Lacy Street Hospitality Services v. City of Los Angeles (Cal. App. - December 30, 2004)

We don't ask for much from our public servants, and courts generally ask even less. But this seems an eminently sensible opinion holding them to at least a tiny standard of care.

Lacy Street Hospitality Services wanted to modify some of its land use restrictions, and the Los Angeles Zoning Administrator recommended that the city grant its application. But neighbors were opposed, and the matter eventually reached the city council.

When Lacy starts presenting its request at this hearing (which was videotaped), the majority of the council members were either absent, out of their seats, or obviously paying no attention to the hearing. Several were having private conversations with each other. Some were eating or viewing unrelated paperwork. One was even chatting on his cell phone.

It gets so bad that, three minutes into the presentation, Lacy's representative says "it doesn't appear that too many people are paying attention." Which doesn't help any; the council continues not paying any attention, the member who was chatting on his cell phone makes another call, and another member walks clear across the council chamber to have some more private conversations. At the end of the hearing, adding injury to insult, the council denies Lacy's request.

Justice Rubin clearly gets it right, in my view, by granting Lacy's administrative writ of mandate and remanding the matter back for another hearing. Not that the council is likely to make a different decision, mind you. But Lacy is surely entitled to make its case before a decisonmaker who is at least marginally paying attention.

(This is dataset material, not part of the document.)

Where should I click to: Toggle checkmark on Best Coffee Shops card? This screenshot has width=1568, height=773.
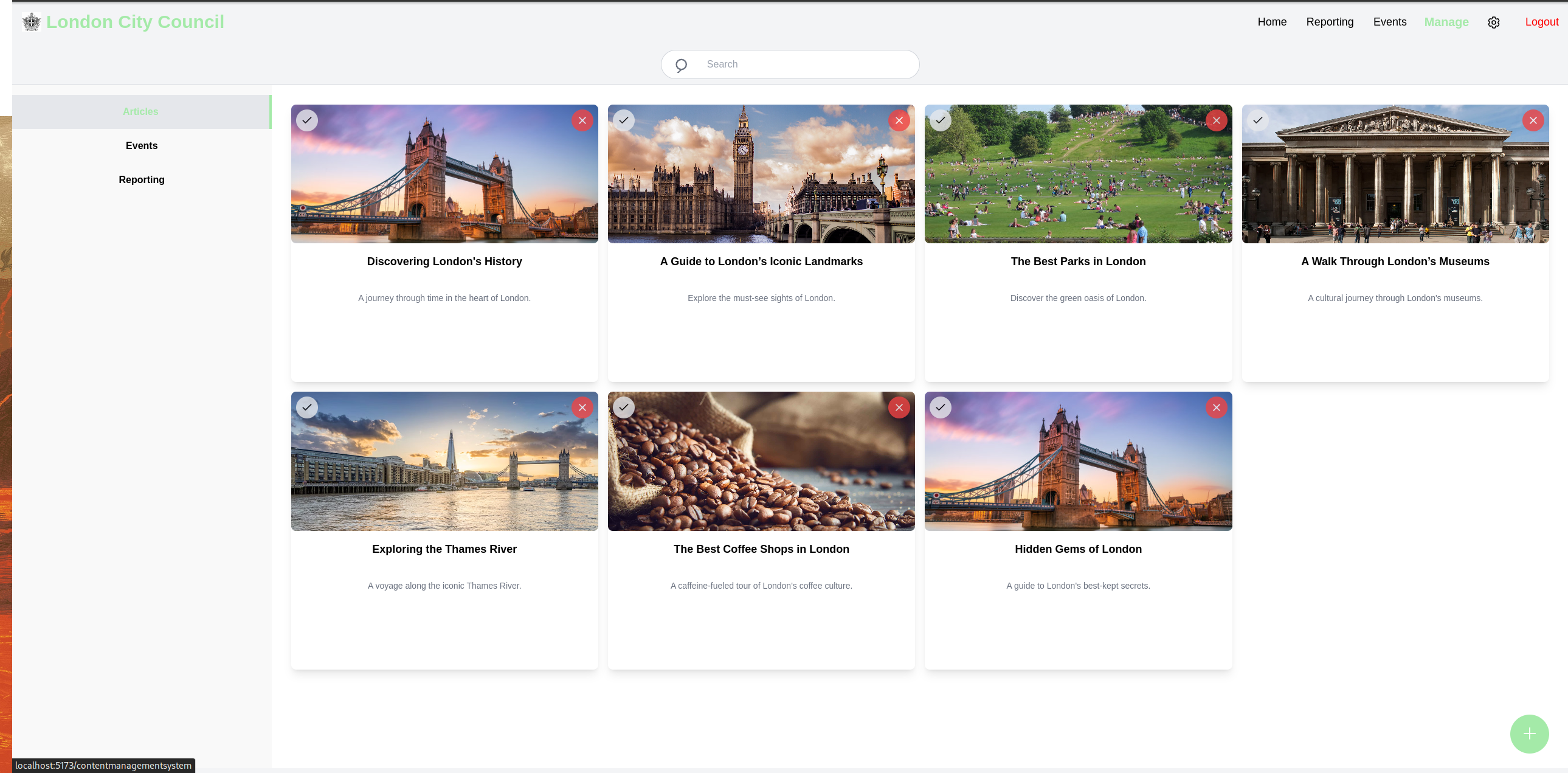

Indeed, my only objection is that the Court of Appeal made the parties bear their own costs. Lacy wasted all this time at the hearing and then is forced to spend all this money on an appeal it should never have had to file but for the council's incompetence. Throw 'em a bone, Larry. Give Lacy its couple of hundred bucks in costs.

P.S. - Not that it matters much to the holding, but Lacy Street is a strip club whose request, inter alia, was that it be allowed to push back its opening hours to 11:00 a.m., "[c]laiming it needed longer operating hours in order to make a profit." I admit that I don't know much about the industry, but is the "I-am-desperate-to-see-a-naked-woman-before-lunchtime" crowd really the make-or-break clientele here?